Мы обнаружили, что каждый пациент по-своему реагирует на грустные известия. Тип реакции зависит от склада личности, манеры поведения и стиля общения, который был присущ пациенту до болезни. Люди, использующие отрицание как основной метод защиты, будут применять его гораздо чаще. Те же пациенты, что сталкивались со стрессовыми ситуациями с открытым забралом, сходным образом ведут себя и на больничной койке. Именно поэтому полезно знакомиться с вновь поступившим больным, выявлять слабости и сильные стороны его личности. Приведу пример.
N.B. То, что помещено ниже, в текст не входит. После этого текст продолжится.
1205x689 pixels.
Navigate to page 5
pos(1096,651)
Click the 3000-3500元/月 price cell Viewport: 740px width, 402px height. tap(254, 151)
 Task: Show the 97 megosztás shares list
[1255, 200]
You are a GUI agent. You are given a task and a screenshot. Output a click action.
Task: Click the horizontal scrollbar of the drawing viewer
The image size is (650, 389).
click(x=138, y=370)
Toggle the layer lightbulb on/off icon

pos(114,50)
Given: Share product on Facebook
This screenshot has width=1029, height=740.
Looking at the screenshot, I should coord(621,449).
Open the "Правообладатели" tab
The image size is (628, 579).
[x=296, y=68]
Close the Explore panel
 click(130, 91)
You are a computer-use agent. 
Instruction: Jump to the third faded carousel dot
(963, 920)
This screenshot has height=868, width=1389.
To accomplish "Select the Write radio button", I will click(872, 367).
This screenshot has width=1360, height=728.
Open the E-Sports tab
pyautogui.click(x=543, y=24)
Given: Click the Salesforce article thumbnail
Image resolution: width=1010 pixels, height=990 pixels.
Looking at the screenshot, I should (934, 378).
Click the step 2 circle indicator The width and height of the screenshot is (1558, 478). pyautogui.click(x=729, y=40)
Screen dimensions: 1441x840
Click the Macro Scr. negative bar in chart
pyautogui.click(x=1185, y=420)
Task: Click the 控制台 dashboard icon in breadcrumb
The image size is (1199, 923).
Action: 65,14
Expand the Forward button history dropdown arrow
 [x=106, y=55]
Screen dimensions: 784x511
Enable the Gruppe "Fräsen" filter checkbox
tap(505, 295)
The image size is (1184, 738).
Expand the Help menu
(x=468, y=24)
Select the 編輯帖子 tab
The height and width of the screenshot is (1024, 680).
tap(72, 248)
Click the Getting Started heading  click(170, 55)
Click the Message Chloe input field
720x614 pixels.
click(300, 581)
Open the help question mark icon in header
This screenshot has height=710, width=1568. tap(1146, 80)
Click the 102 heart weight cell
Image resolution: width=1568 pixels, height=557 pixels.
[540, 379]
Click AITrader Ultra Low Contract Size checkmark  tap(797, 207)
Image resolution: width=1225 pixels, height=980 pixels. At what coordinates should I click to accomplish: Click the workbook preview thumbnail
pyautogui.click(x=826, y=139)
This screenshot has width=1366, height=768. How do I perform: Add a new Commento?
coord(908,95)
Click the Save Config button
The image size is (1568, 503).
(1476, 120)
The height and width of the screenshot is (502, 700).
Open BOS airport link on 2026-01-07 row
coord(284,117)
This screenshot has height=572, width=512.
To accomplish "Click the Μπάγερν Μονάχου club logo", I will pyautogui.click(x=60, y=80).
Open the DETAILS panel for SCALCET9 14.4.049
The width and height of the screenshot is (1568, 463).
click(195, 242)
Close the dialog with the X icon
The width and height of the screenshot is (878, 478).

Пациентка А., тридцатилетняя женщина, попросила нас о встрече в период лечения. А. – склонная к полноте, притворно жизнерадостная дама – с улыбкой сообщила нам о своем диагнозе – «доброкачественной лимфоме» и о перенесенной ею интенсивной медикаментозной терапии. В том числе ей был назначен радиоактивный кобальт и хлорметин, который многим пациентам в больницах прописывают при злокачественных опухолях. Пациентка имела обширные познания о своем заболевании и с готовностью признавала, что прочла массу специальной литературы. В процессе разговора А. неожиданно заплакала и поведала нам весьма трогательную историю о том, как ее семейный врач, получив результаты биопсии, поставил диагноз «доброкачественная лимфома». «Доброкачественная лимфома?» – переспросила я с некоторым сомнением и замолчала, спокойно ожидая ответа пациентки. «Прошу, доктор, скажите, она действительно доброкачественная?» – тут же задала вопрос женщина и, не дожидаясь моего ответа, завела рассказ о неудачных попытках забеременеть. Около девяти лет А. надеялась, что сможет родить, сдала множество анализов и наконец стала ходить по агентствам, решив взять приемного ребенка. Ей неоднократно отказывали по разным причинам. Сначала говорили, что она еще слишком недолго замужем (всего два с половиной года), потом вроде бы признали эмоционально нестабильной. Женщина не могла смириться с тем, что не сможет даже усыновить малыша. Теперь же она оказалась в больнице, где пришлось подписать согласие на лучевую терапию. Документ говорил, что лечение может привести к бесплодию и, таким образом, ставил окончательную и бесповоротную точку в вопросе о возможности забеременеть. А. подписалась под договором и прошла подготовку к облучению. На животе уже стояли прицельные метки, назавтра ей предстояла первая процедура, однако сознание пациентки так и не смогло смириться с тем, что она останется бездетной.